# Given passage
* * *
He adopted a 1987 study by a Mr Hammond, noting the author’s description of “the predominance of low angle thrust faulting”, which Dr Levine says is an important aspect of the geological structure here. Dr Levine wrote that the likelihood of encountering low angle thrusts increases to the north across this zone. It would follow that this likelihood increases north from Hillview to Ridgedale.
- Again, adopting the Hammond study, Dr Levine described the impact of faulting upon the coal seams and said that they would cause features called shear zones and slickensided surfaces which would in turn cause “borehole stability problems in CSG [coal seam gas] extraction.” He described the slickensided surface of coal as being a characteristic feature of both major and minor faulting. These slickensided surfaces appear within so called “shear zones”. He described the shearing as resulting in a change of shape to the coal or adjoining material which was akin to that produced by pushing parallel to the top of a deck of cards which would result in the cards sliding against one another. The result is a loss of mechanical strength so that, Dr Levine said, sheared coal or sheared rock will readily separate or fall apart, a fact having “important implications for the mechanical behaviour of the rock material during CSG drilling and production”.
- Dr Levine summarised the problems encountered during drilling and production at Ridgedale, adversely affecting CSG production, as being:
“a.discontinuities and complex topology [shape] of the target coal seams, which made it difficult to remain within the coal while drilling horizontally;
b.mechanical weakness and instability of the coal and associated strata…which prompted the collapse of well bores both during drilling and subsequent production;
c.low mechanical strength and lack of physical integrity of the coal, which prompted the formation of coal fines.”
* * *
# Data lines

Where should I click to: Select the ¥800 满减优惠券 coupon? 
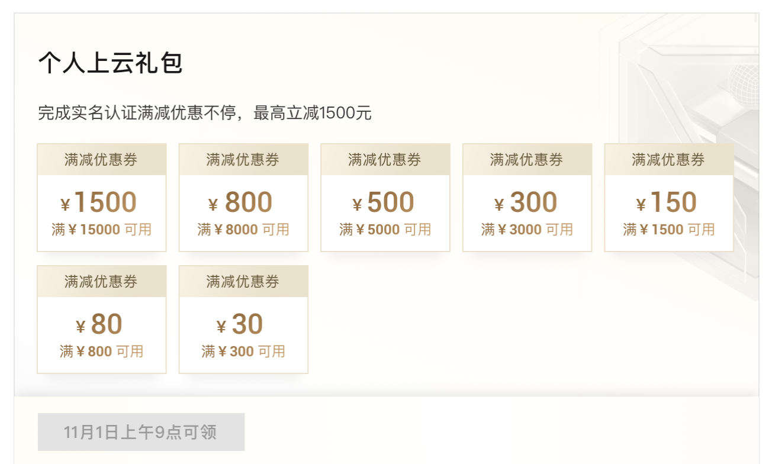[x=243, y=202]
* * *
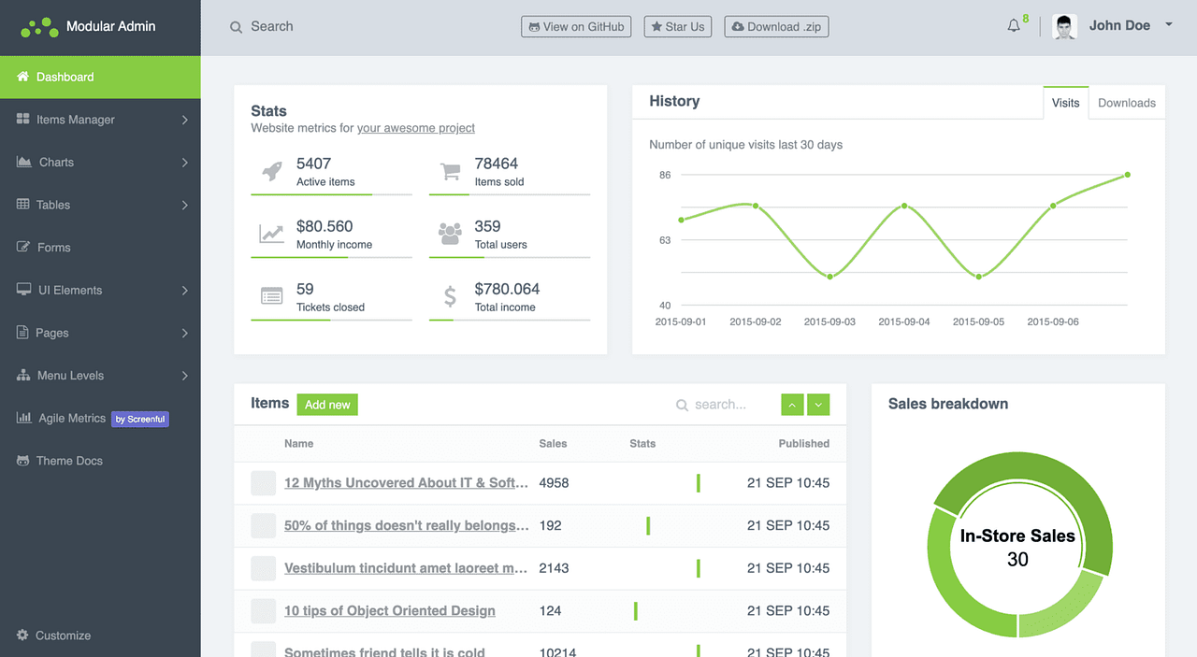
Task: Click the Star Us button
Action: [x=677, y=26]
* * *
# Parts of the exercise
1. Rewrite the paragraph in the passage on coal seam faulting that begins "Again, adopting the Hammond study" as a short bulleted list that keeps its main facts.
2. Continue the passage on coal seam faulting and gas extraction from the point where it ends.
The records play no part in this work.

# Replies
1.
- Drawing on the Hammond study, Dr Levine said faulting creates shear zones and slickensided surfaces in the coal seams, which cause borehole stability problems in coal seam gas (CSG) extraction.
- Slickensided surfaces are a typical feature of both major and minor faulting and appear within shear zones.
- Shearing changes the shape of the coal or adjoining material, much as pushing parallel to the top of a deck of cards makes the cards slide against one another.
- The result is a loss of mechanical strength, so sheared coal or rock readily falls apart, with important implications for how the rock behaves during CSG drilling and production.

2.
The shearing of the coal and associated strata he described as “mostly related to faulting at various scales”. He wrote that slickensided surfaces are present in major fault zones, but they can also form with only slight amounts of displacement.
- He wrote that there is evidence that coal fines have had two adverse effects on CSG production here. The first is that they tend to block the “plumbing system” by which both water and the gas is drawn from the coal seam. Secondly, coal fines migrated into the production wells causing damage to water pumps, thereby hindering the “dewatering” of the coal which is a necessary step preceding the extraction of the gas.
- These geological problems, according to Dr Levine, were caused by or related to, the influence of faults. Low angle faults had caused that mechanical instability and weakness in the coal and adjoining material, higher angle reverse faults had displaced, segmented and compartmentalised the coal seams, occasional normal faults had further disrupted the strata and the shear deformation of the coal and associated material was “mostly related to faulting at various scales”.
- This evidence was tendered by AGL and accepted in the defendants’ case. But somewhat surprisingly, AGL ultimately submitted that there was no evidence that any problem at Ridgedale was caused by minor faults and pointed out that the defendants’ own documents referred to major faulting as being the cause of their drilling difficulties. I find that the relevant geological conditions which caused the difficulties at Ridgedale were those which Dr Levine described. They included minor as well as major faulting, a matter of some importance because of the limits on the extent to which minor faults are identifiable by known exploratory techniques.
Could better drilling have helped?
- The next question is whether Dawson could have drilled and operated the wells which failed, at those particular locations, in some way which would have avoided those consequences.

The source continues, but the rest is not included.